The Coalteca had been unloaded by the time the Lord and Lady emerged from their table of refreshment. Mara’s palanquin awaited beside Lord Chipino’s, and servants had commandeered a herd of pack beasts. These were lightweight, six-legged, and to Kevin’s eyes, resembled a cross between a camel and a llama, except for the ears, which were scaled and whorled like a lizard’s. Mara’s wardrobe chests and the tents, braziers, charcoal sacks, oil barrels, and stores and supplies for her army had all been strapped to strange, U-shaped racks that rode the creatures’ backs like saddles. The train was a very long one, noisy with the bleat of animals and the calls of swarthy-faced tenders who wore loose scarves at their throats. Drovers in baggy garments striped in garish colours prodded their charges into a straggling order of march; the human and cho-ja companies formed up more quickly, and ascent into the mountains began.
Kevin followed with the rest of Mara’s house servants. Distracted by a giggling child who rolled in the gutter by the roadside, he was startled by a splash of warm fluid.
He spun, discovered a white gobbet of saliva dripping from his shirt sleeve, and grimaced. ‘Damn it to hell,’ he said in Midkemian.

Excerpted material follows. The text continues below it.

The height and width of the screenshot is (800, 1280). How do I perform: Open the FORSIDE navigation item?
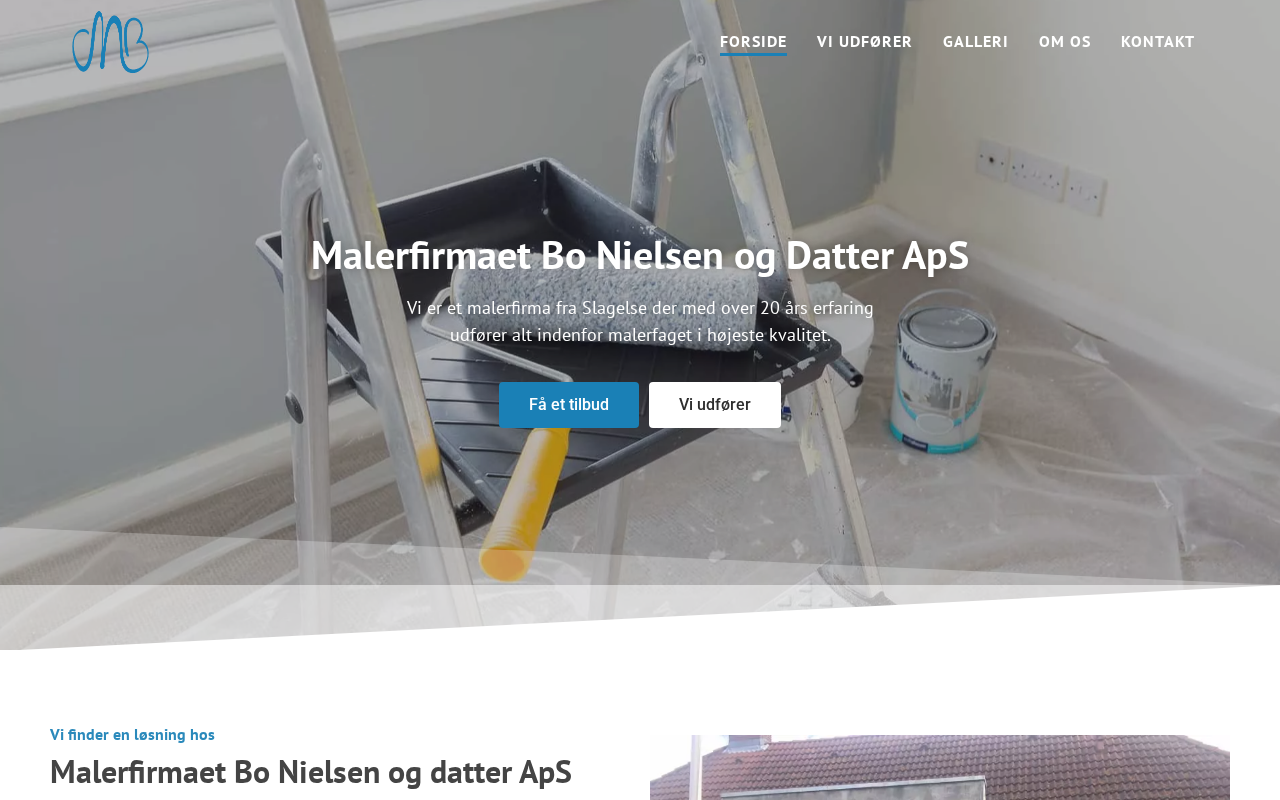pyautogui.click(x=753, y=41)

Lujan smiled broadly in commiseration. ‘Don’t stand too close to the querdidra,’ he called in caution. ‘They spit.’
Kevin flicked his hand, and shed a foaming mess on the pavement. It reeked unpleasantly, like rotted onions.
‘Evidently they don’t like your smell,’ the Force Commander finished, laughing.
Kevin eyed the offending pack beast, which was looking at him through violet, long-lashed eyes and curling its monkeylike lips. ‘Feeling’s mutual,’ he groused. And he wished it a painful attack of constipation, and thorns in all six of its padded feet. Dustari was going to be peachy, he groused to himself, when the querdidra that carried the supplies seemed to outnumber the soldiers.
The mountains changed drastically as they approached the passes. Forested slopes fell away, scoured by winds and driven sand to bare rock. The smells of sun-heated stone replaced those of greenery and soil, and the land became a vista of bleakness. The high country dropped sharply off into a broken series of buttes awash in vast oceans of sand. The sun burned in a sky pale green with drifts of airborne dust, and cooked the lands beneath to a shimmering curtain of heat waves. The rock itself seemed to smoulder, rough-grained, and textured red, black and ochre. The fires of its forming seemed very recent, and renewed each day with the sharp blaze of sunrise.
In contrast, the nights were chill, with dry gusts cutting through clothing like ice. It became no surprise that the drovers and native guides wore their neckerchiefs over their faces to protect them from wind-driven grit. Centuries of such weather had chiselled the rocks into odd formations resembling towers or stacks of crockery, or sometimes demonlike pillars that seemed to prop up the Kelewanese sky. Kevin and Mara both stared at such shapes in fascination, early on – but not after the first raid by desert men, which happened on the steep trail leading to the top of a pass.
Aware first of a blood curdling yell, and a disturbance in the line of pack beasts up ahead, Mara whipped aside the curtains of her palanquin. ‘What’s amiss?’
Lujan motioned for her to stay back, and then drew his sword. Mara peered around him and through the ranks of her honour guard saw small, broad-shouldered figures in dun-coloured robes leaping in a screeching charge from a cleft between the rocks. They grabbed the bridles of several querdidra and dragged them, bleating, off the road. Surefooted even on loose stone, the creatures bucked and shied as warriors in Xacatecas colours jumped downslope in pursuit.
Lujan shouted to his First Strike Leader and signalled broadly with his sword. Acoma warriors broke from the caravan line lower down, on a switchback curve below their position. Their sally was joined, then overtaken by a fast-rrioving strike force of cho-ja. Less sure than the insects, the humans fanned out in a wide ring to cut off the desert men, while the cho-ja under their Strike Leader slipped past them and cut in an arc across the path of the raiders’ descent.
‘Defer to Lord Chipino’s officers,’ Lujan commanded the Acoma. Then, as the Lord of the Xacatecas called something to Mara from his litter, the Lady touched her officer’s sleeve.
‘The Lord would have no live prisoners,’ she instructed.